During the later part of a fixed-rate mortgage, the opposite is the case. If you’re in the latter third of the term of your mortgage, your repayments are going more towards paying off your mortgage’s principal.
So, you always save more by overpaying on your mortgage earlier rather than later. On top of that, consider the fact that by overpaying earlier, you’re reducing your mortgage’s principal as well. That means you’re cutting off the basis for even more interest down the road.
If you want to overpay on a fixed-term mortgage, the earlier you can do so, the better.
But What If I Have an Adjustable-Rate Mortgage?
Paying more earlier isn’t always best with adjustable-rate and other non-standard mortgages. Paying more of your mortgage off, even if it’s later in the term, is better. Also, you can build more equity in your adjustable-rate-mortgaged home. That way it will be easier to refinance to a fixed-rate mortgage later.
What About Investments?
Regardless of when you choose to set aside more money for mortgage payments, you’re always losing out on the opportunity to invest. This is particularly true nearing the very end of your mortgage. At that point, you can typically earn more through investments than you would lose by not overpaying on your mortgage.
When weighing how much your mortgage costs vs how much you can make by investing, remember that mortgage interest is different from other debt interest when it comes to paying taxes. If you itemize your deductions on Schedule A of your Form 1040, your mortgage interest is tax-deductible.

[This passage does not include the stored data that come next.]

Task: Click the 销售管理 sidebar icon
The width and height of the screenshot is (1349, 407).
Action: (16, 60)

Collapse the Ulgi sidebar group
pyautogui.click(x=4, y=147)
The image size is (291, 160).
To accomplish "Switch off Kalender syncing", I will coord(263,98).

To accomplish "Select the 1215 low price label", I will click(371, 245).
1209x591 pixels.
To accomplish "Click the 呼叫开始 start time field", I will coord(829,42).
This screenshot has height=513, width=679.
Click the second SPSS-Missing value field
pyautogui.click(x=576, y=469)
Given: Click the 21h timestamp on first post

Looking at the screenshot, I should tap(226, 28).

Holding Your Mortgage To Focus On Investing
Prioritizing investing offers one clear advantage:
You’re not just shaking off debt, you’re building your liquid assets.
This benefit cannot be overlooked or understated. If you can manage to maintain even a 7% annual return, that’s a pretty good return. You will often be able to make more from investing than you save by paying more on your mortgage.

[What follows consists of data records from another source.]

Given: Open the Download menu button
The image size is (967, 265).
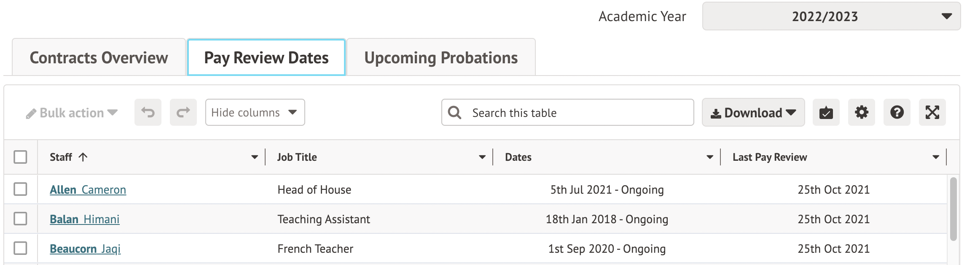Looking at the screenshot, I should click(753, 113).
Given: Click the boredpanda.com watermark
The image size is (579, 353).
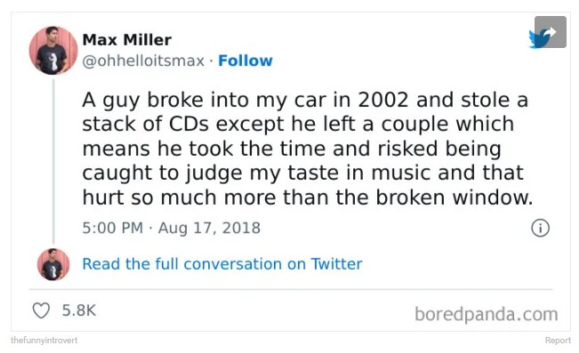Looking at the screenshot, I should [x=487, y=314].
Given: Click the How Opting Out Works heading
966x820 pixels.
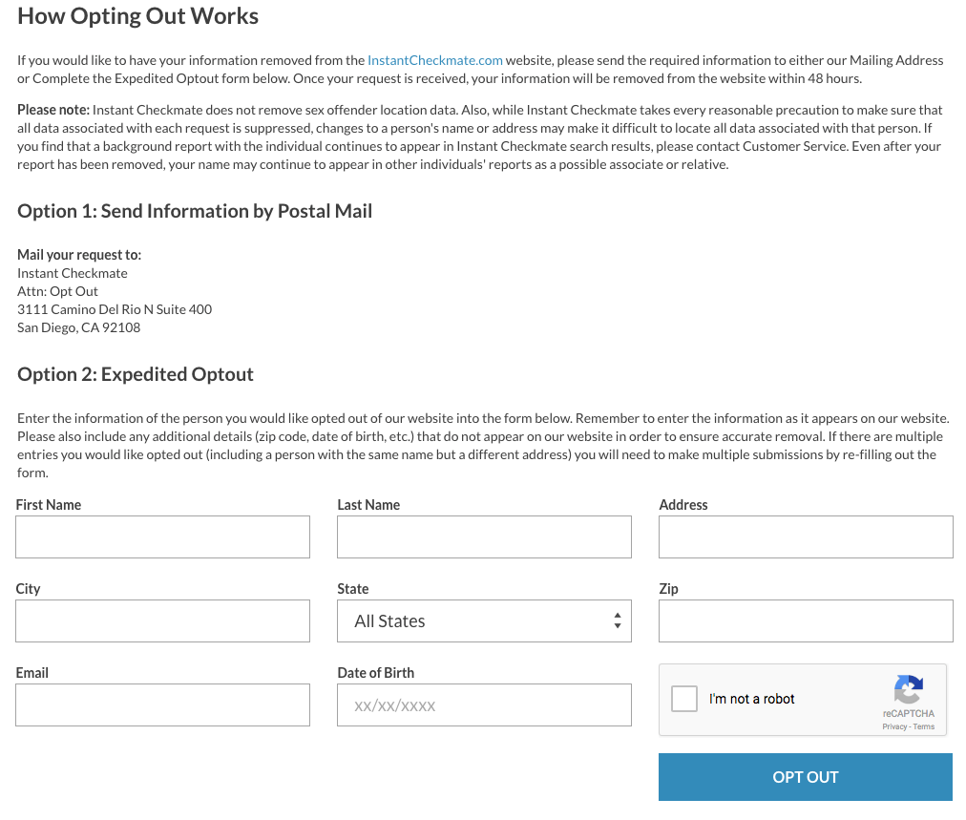Looking at the screenshot, I should (138, 16).
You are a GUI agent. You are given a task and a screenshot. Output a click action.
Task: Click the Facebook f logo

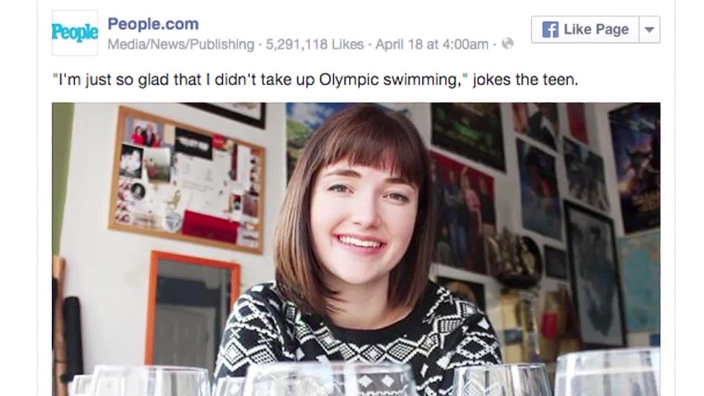click(x=550, y=30)
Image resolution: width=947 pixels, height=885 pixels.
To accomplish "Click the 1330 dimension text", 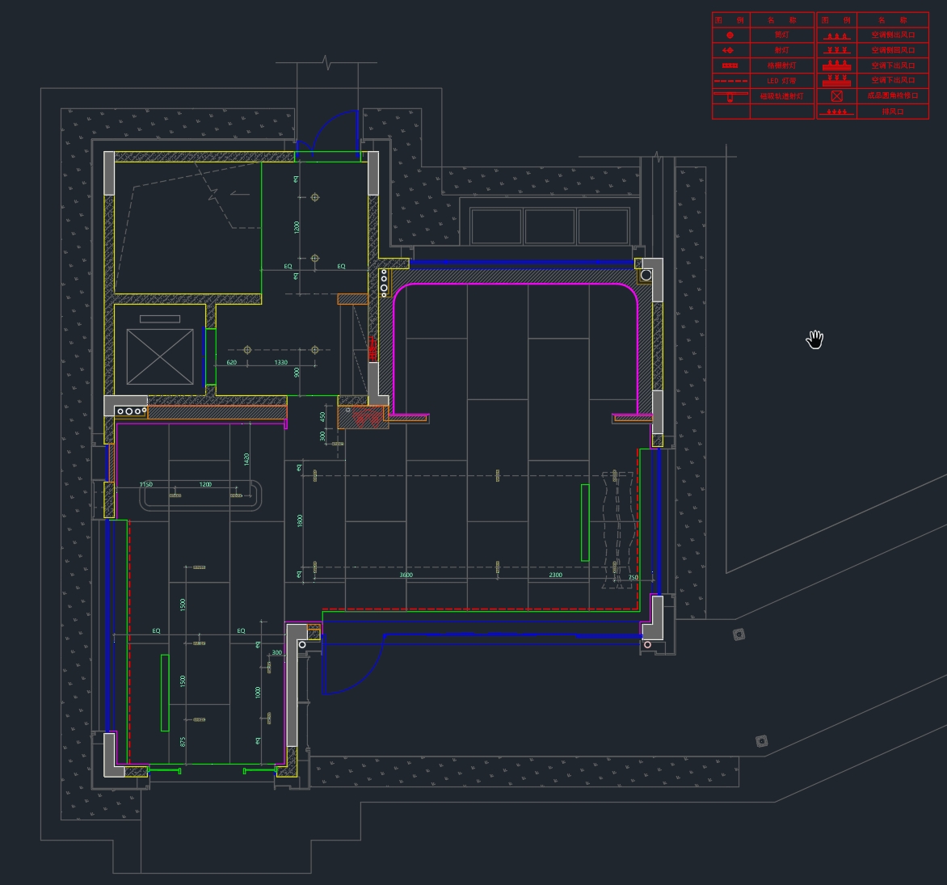I will tap(280, 362).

The only problem here is that it takes time to reap the rewards of investing. But it also takes time to pay off a mortgage. But if you invest in retirement accounts for a long time, you are very likely to end up with more money than you would have saved by focusing on your mortgage.

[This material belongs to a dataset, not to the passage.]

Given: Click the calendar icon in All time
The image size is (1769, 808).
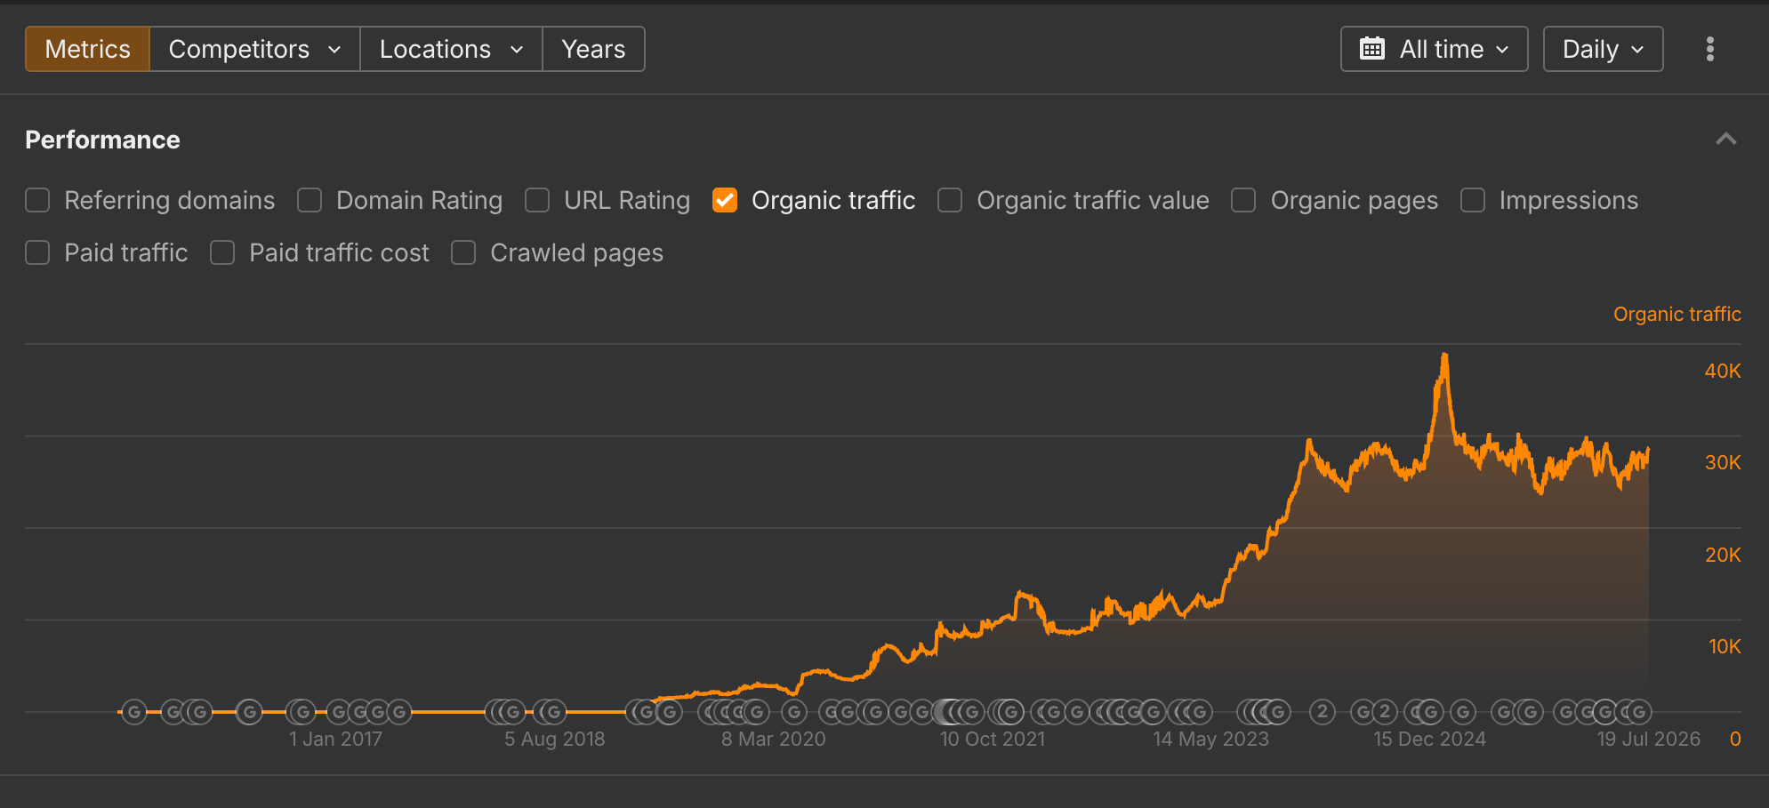Looking at the screenshot, I should click(x=1372, y=49).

So, What Should I Focus On?
Financial planner Brian Fry laid out a good rule of thumb:
If you stand to make more money through your investments than you pay in mortgage interest, it’s better to invest. But if your mortgage interest costs more than your investments’ net profits, it’s best to focus on your mortgage.
There are no guarantees with investments. But your best bet should you choose that route are safer bets like index investing. Short-term investments that you aren’t experienced with are more likely to lead to undesirable results. They also don’t allow your portfolio enough time to recover in the case of downturns.
The key is, as we’ve focussed on, to not allow your investment gains to fall short of your mortgage repayments. So, it will often make sense to focus on your mortgage until you can safely shift to investing without your mortgage being too much of a burden.
Your decision should start with the consideration of your interest repayments. Then, you can switch to focussing on your wider investment portfolio.
Lastly, you could simply refinance your mortgage. If you can gain lower interest rates by doing so, you will have more space to invest in your future.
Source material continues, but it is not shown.